--- Exercise input Enclosed Below ---

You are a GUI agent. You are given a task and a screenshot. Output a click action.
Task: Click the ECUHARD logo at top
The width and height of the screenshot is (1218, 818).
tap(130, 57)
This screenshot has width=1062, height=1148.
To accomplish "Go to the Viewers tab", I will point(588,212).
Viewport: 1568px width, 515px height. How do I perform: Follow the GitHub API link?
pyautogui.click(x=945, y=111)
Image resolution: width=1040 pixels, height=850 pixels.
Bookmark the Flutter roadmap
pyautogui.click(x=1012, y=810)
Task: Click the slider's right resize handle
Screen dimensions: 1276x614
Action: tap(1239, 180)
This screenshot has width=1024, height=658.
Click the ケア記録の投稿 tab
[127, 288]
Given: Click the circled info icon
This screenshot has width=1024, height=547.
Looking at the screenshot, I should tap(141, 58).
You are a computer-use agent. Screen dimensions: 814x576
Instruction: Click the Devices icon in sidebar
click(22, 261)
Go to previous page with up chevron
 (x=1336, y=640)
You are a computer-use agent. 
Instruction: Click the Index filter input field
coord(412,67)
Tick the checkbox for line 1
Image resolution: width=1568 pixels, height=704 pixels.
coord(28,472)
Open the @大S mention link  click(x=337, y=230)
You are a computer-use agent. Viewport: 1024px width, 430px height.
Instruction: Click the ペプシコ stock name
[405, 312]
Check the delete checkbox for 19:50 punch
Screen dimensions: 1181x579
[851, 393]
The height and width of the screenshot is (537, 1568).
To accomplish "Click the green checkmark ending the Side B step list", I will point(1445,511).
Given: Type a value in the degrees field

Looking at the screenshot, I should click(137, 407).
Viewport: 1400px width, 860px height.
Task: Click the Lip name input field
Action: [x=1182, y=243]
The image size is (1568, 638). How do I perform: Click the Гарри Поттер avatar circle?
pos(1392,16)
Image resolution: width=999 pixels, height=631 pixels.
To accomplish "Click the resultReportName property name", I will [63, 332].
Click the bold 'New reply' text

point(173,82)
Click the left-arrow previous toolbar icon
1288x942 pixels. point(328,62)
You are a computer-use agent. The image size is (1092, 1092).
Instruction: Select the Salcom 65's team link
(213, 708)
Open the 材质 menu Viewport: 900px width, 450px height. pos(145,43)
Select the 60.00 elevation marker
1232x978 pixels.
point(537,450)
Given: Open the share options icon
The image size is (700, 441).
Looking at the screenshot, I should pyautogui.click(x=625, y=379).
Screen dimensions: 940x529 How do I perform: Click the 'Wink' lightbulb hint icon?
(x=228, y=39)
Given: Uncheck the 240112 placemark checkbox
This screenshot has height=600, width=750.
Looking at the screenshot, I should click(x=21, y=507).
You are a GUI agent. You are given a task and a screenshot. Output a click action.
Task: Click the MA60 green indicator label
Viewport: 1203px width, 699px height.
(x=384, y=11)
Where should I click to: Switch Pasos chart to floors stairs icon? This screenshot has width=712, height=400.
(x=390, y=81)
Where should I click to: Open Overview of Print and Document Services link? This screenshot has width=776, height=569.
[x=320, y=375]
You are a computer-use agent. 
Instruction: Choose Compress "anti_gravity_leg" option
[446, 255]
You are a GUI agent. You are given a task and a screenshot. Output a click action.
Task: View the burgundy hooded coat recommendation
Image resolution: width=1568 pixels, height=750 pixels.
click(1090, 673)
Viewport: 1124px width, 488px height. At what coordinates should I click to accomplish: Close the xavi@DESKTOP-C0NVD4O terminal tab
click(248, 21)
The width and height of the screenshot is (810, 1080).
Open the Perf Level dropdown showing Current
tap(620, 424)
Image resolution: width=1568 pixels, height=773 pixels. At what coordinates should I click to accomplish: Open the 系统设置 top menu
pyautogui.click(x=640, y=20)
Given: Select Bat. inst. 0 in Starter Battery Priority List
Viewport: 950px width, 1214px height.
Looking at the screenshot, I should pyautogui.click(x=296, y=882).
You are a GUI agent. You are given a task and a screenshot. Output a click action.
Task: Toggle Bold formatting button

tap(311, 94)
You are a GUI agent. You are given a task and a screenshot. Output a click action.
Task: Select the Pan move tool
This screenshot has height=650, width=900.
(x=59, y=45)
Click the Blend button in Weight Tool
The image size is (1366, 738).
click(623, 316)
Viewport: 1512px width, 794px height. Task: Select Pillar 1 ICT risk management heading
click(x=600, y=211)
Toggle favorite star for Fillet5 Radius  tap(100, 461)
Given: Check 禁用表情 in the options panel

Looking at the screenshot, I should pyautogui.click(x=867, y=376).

--- End of Enclosed Exercise input ---

▶ **Problem statement**
Keeping every line exactly as it is, retype the entries shown above.

▶ **Task result**
You are a GUI agent. You are given a task and a screenshot. Output a click action.
Task: Click the ECUHARD logo at top
The width and height of the screenshot is (1218, 818).
tap(130, 57)
This screenshot has width=1062, height=1148.
To accomplish "Go to the Viewers tab", I will point(588,212).
Viewport: 1568px width, 515px height. How do I perform: Follow the GitHub API link?
pyautogui.click(x=945, y=111)
Image resolution: width=1040 pixels, height=850 pixels.
Bookmark the Flutter roadmap
pyautogui.click(x=1012, y=810)
Task: Click the slider's right resize handle
Screen dimensions: 1276x614
Action: tap(1239, 180)
This screenshot has width=1024, height=658.
Click the ケア記録の投稿 tab
[127, 288]
Given: Click the circled info icon
This screenshot has width=1024, height=547.
Looking at the screenshot, I should tap(141, 58).
You are a computer-use agent. Screen dimensions: 814x576
Instruction: Click the Devices icon in sidebar
click(22, 261)
Go to previous page with up chevron
 (x=1336, y=640)
You are a computer-use agent. 
Instruction: Click the Index filter input field
coord(412,67)
Tick the checkbox for line 1
Image resolution: width=1568 pixels, height=704 pixels.
coord(28,472)
Open the @大S mention link  click(x=337, y=230)
You are a computer-use agent. Viewport: 1024px width, 430px height.
Instruction: Click the ペプシコ stock name
[405, 312]
Check the delete checkbox for 19:50 punch
Screen dimensions: 1181x579
[851, 393]
The height and width of the screenshot is (537, 1568).
To accomplish "Click the green checkmark ending the Side B step list", I will point(1445,511).
Given: Type a value in the degrees field

Looking at the screenshot, I should click(137, 407).
Viewport: 1400px width, 860px height.
Task: Click the Lip name input field
Action: [x=1182, y=243]
The image size is (1568, 638). How do I perform: Click the Гарри Поттер avatar circle?
pos(1392,16)
Image resolution: width=999 pixels, height=631 pixels.
To accomplish "Click the resultReportName property name", I will [63, 332].
Click the bold 'New reply' text

point(173,82)
Click the left-arrow previous toolbar icon
1288x942 pixels. point(328,62)
You are a computer-use agent. The image size is (1092, 1092).
Instruction: Select the Salcom 65's team link
(213, 708)
Open the 材质 menu Viewport: 900px width, 450px height. pos(145,43)
Select the 60.00 elevation marker
1232x978 pixels.
point(537,450)
Given: Open the share options icon
The image size is (700, 441).
Looking at the screenshot, I should pyautogui.click(x=625, y=379).
Screen dimensions: 940x529 How do I perform: Click the 'Wink' lightbulb hint icon?
(x=228, y=39)
Given: Uncheck the 240112 placemark checkbox
This screenshot has height=600, width=750.
Looking at the screenshot, I should click(x=21, y=507).
You are a GUI agent. You are given a task and a screenshot. Output a click action.
Task: Click the MA60 green indicator label
Viewport: 1203px width, 699px height.
(x=384, y=11)
Where should I click to: Switch Pasos chart to floors stairs icon? This screenshot has width=712, height=400.
(x=390, y=81)
Where should I click to: Open Overview of Print and Document Services link? This screenshot has width=776, height=569.
[x=320, y=375]
You are a computer-use agent. 
Instruction: Choose Compress "anti_gravity_leg" option
[446, 255]
You are a GUI agent. You are given a task and a screenshot. Output a click action.
Task: View the burgundy hooded coat recommendation
Image resolution: width=1568 pixels, height=750 pixels.
click(1090, 673)
Viewport: 1124px width, 488px height. At what coordinates should I click to accomplish: Close the xavi@DESKTOP-C0NVD4O terminal tab
click(248, 21)
The width and height of the screenshot is (810, 1080).
Open the Perf Level dropdown showing Current
tap(620, 424)
Image resolution: width=1568 pixels, height=773 pixels. At what coordinates should I click to accomplish: Open the 系统设置 top menu
pyautogui.click(x=640, y=20)
Given: Select Bat. inst. 0 in Starter Battery Priority List
Viewport: 950px width, 1214px height.
Looking at the screenshot, I should pyautogui.click(x=296, y=882).
You are a GUI agent. You are given a task and a screenshot. Output a click action.
Task: Toggle Bold formatting button

tap(311, 94)
You are a GUI agent. You are given a task and a screenshot. Output a click action.
Task: Select the Pan move tool
This screenshot has height=650, width=900.
(x=59, y=45)
Click the Blend button in Weight Tool
The image size is (1366, 738).
click(623, 316)
Viewport: 1512px width, 794px height. Task: Select Pillar 1 ICT risk management heading
click(x=600, y=211)
Toggle favorite star for Fillet5 Radius  tap(100, 461)
Given: Check 禁用表情 in the options panel

Looking at the screenshot, I should pyautogui.click(x=867, y=376).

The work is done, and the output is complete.